Si tratterebbe, dunque, del terzo stadio dello sviluppo della Terra, successivo a quello della geosfera (legato alla materia inanimata) e della biosfera (ambito relativo agli esseri viventi in generale), risultante di un complesso processo evolutivo di carattere complessivo.

Pierre Teilhard de ChardinPierre Teilhard de Chardin, gesuita, geologo e paleontologo francese, anch’egli vissuto a cavallo tra Otto e Novecento (1881-1955), è invece il responsabile di un’ulteriore riflessione filosofica (evoluzionista, ma non materialista) circa il concetto di noosfera, in chiave futuribile e cristiana. Ha, infatti, elaborato una teoria per unire creazione ed evoluzione nel Punto Omega, rappresentato da Cristo.
In un’intervista, egli offre una peculiare definizione di sé e del proprio lavoro: «Nello specifico, noti bene, non sono né un filosofo, né un teologo, ma uno studioso “del fenomeno” (un fisico nell’antico senso greco). Ebbene, a questo modesto livello di conoscenza, a dominare la mia visione delle cose è la metamorfosi che l’Uomo ci obbliga a far subire all’universo attorno a noi a partire dal momento in cui (conformemente agli imperiosi inviti della scienza) ci si decide a considerarlo come costituente una parte integrante, nativa, del resto della vita.
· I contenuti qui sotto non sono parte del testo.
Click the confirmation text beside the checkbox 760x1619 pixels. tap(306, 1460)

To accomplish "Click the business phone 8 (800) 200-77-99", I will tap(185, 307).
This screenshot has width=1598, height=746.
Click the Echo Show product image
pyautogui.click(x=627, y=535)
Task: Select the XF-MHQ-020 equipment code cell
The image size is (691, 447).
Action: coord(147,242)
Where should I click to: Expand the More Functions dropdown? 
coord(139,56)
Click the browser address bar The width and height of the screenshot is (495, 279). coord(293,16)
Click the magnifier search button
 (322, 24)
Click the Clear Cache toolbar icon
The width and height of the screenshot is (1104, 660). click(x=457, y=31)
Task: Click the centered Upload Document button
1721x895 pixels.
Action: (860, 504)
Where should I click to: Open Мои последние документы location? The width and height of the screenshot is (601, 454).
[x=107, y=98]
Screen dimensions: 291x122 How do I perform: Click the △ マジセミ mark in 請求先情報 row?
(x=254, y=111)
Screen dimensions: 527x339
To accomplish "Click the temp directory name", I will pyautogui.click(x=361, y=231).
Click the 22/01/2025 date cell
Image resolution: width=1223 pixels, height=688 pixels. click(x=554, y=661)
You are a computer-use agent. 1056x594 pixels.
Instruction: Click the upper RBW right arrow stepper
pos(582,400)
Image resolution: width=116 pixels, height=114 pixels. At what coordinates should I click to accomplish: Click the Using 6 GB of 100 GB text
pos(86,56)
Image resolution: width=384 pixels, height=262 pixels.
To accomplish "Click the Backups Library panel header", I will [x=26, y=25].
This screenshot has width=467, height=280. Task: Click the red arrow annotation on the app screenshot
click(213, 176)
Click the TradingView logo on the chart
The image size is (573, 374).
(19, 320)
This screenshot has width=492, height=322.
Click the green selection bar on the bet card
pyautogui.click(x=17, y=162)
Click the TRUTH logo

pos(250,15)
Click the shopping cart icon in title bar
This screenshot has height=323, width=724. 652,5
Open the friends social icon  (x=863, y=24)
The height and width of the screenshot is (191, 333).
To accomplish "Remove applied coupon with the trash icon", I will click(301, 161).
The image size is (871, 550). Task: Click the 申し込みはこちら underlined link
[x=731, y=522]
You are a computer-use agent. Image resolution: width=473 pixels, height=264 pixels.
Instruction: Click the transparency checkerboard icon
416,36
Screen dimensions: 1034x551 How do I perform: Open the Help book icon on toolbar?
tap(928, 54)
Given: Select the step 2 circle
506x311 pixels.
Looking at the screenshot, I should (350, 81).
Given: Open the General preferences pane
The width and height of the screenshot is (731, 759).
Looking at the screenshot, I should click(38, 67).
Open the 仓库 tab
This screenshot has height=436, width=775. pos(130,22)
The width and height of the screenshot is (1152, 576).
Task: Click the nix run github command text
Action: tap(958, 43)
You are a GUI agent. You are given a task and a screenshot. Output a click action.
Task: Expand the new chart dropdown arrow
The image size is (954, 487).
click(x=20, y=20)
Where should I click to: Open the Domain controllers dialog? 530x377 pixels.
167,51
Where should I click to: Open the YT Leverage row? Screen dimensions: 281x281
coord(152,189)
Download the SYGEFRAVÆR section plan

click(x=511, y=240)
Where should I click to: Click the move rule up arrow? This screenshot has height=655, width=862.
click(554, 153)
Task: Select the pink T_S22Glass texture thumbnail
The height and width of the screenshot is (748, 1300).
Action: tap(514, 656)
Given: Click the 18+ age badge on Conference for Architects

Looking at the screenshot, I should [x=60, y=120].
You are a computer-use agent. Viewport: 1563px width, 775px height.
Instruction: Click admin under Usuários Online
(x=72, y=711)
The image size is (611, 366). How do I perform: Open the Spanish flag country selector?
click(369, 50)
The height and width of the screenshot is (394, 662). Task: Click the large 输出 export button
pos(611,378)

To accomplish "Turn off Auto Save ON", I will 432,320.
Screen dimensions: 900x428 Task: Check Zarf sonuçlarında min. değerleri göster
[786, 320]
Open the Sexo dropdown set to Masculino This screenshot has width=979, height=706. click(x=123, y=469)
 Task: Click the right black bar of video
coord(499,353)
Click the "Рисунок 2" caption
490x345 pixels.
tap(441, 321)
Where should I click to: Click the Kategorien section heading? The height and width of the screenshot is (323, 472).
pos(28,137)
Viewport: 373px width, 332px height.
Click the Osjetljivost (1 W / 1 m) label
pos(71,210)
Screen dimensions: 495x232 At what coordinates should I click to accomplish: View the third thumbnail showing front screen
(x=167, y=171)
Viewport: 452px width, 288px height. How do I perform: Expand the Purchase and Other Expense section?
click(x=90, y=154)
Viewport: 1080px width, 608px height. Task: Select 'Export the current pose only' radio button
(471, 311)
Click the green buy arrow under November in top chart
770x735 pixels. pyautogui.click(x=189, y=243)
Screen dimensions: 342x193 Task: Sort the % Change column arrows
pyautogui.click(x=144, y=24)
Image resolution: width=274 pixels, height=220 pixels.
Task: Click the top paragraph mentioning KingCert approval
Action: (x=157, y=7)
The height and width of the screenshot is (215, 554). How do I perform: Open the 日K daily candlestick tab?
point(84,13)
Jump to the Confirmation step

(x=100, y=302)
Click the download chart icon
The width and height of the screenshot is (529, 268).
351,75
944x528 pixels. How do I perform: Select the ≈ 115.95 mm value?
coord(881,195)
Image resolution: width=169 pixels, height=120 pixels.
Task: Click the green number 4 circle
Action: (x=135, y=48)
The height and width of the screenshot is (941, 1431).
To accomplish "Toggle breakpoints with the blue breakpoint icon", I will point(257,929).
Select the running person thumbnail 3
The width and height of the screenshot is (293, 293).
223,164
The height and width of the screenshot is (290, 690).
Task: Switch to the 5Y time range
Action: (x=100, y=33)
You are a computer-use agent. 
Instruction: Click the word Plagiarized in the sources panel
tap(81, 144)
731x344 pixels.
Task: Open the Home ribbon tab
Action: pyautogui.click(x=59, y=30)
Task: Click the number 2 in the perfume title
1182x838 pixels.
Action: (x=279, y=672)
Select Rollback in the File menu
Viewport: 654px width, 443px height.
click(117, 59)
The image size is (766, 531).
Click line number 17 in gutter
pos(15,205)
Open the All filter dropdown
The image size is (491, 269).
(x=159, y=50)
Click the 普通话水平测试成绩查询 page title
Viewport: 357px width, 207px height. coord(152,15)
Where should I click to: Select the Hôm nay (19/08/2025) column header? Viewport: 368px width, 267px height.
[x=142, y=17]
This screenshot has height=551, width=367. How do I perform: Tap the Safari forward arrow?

In conseguenza a questo sforzo di incorporazione, emergono, se non sbaglio, due constatazioni capitali nella nostra
percezione sperimentale delle cose. La prima è che l’Universo, ben più che da “entropia” (che lo riconduce agli stati fisici più probabili), è caratterizzato da una deriva preferenziale di una parte della sua stoffa verso stati sempre più complicati e sottesi da intensità crescenti di “coscienza”. Da questo punto di vista strettamente sperimentale, la vita non è più un’eccezione nel mondo, ma appare come un prodotto caratteristico – il più caratteristico – della deriva fisico-chimica universale. E l’umano, al tempo stesso, diventa, nel campo della nostra osservazione, il termine provvisoriamente estremo di tutto il movimento. L’umano: un capo del mondo.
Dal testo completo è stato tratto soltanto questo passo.